My hope is often shaken by my periodic episodes of depression. It cost me my Air Force career. It cost me my marriage. It cost me, basically, my family. I only see my daughter once a year. This cost me every major romantic relationship I've had since it becomes too difficult for a loved one, a woman in my life, to put up with it for more than a year or two. I feel a social disparity between myself and my family members, because of my sense of deprivation and seeing them thriving. The same is true with friends, who are very achieving persons as I am when I'm well.
Delusions: Some people may have frightening experiences such as having delusions of being either Christ or the devil or hearing special messages or commands from God or demons. They may conclude they are evil, that God is abandoning or punishing them, or that they are lost. Just when these persons need to be reassured in concrete ways that God is with them, that the congregation is supporting them and praying for them when they cannot pray, they may feel threatened, judged or punished, abandoned and isolated (Uken, 1986, 7).

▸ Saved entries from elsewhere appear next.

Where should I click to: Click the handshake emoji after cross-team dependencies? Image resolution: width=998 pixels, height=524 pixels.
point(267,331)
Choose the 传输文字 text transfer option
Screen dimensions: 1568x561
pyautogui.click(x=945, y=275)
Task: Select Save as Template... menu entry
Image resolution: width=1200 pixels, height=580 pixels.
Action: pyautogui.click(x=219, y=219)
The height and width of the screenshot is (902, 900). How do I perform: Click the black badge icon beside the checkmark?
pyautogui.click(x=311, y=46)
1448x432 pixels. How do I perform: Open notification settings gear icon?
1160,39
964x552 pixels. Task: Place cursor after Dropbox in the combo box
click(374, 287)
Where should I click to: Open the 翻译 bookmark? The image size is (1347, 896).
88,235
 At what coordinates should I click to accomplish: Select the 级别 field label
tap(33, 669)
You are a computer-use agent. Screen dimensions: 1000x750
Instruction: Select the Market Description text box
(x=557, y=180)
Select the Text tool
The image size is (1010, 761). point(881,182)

Worthlessness: Willard Wagner (1985, 82) describes a case where a pastor's wife characterized her life prior to coming to the hospital as a life of giving to others. For years she had taken an active part in church programs. She taught, led bible study, called on shut-ins and was involved in the activities of the parish. What caused her the most distress and contributed to her sense of worthlessness was that although for many years she had taught others that they should trust in God, she now found that she had great difficulty in trusting in Him because she felt that she was totally cut off from Him. Along with the loneliness of being disconnected from God she also experienced the loneliness of being out of touch with other people and with herself. She believed that all she had attempted to contribute in the past was meaningless and worthless. She came to a point where she gave up going to church, one of the things she had previously enjoyed.

Elation: People experiencing mania or a delusion may feel euphoric and elated because of their condition. They may have an elevated sense of self-importance or an exaggerated opinion about their relationship to God. They may lack an appropriate sense of shame, guilt or self control. They may feel that they can behave inappropriately without suffering the consequences of their actions (Weisinger, 1991, 32-33).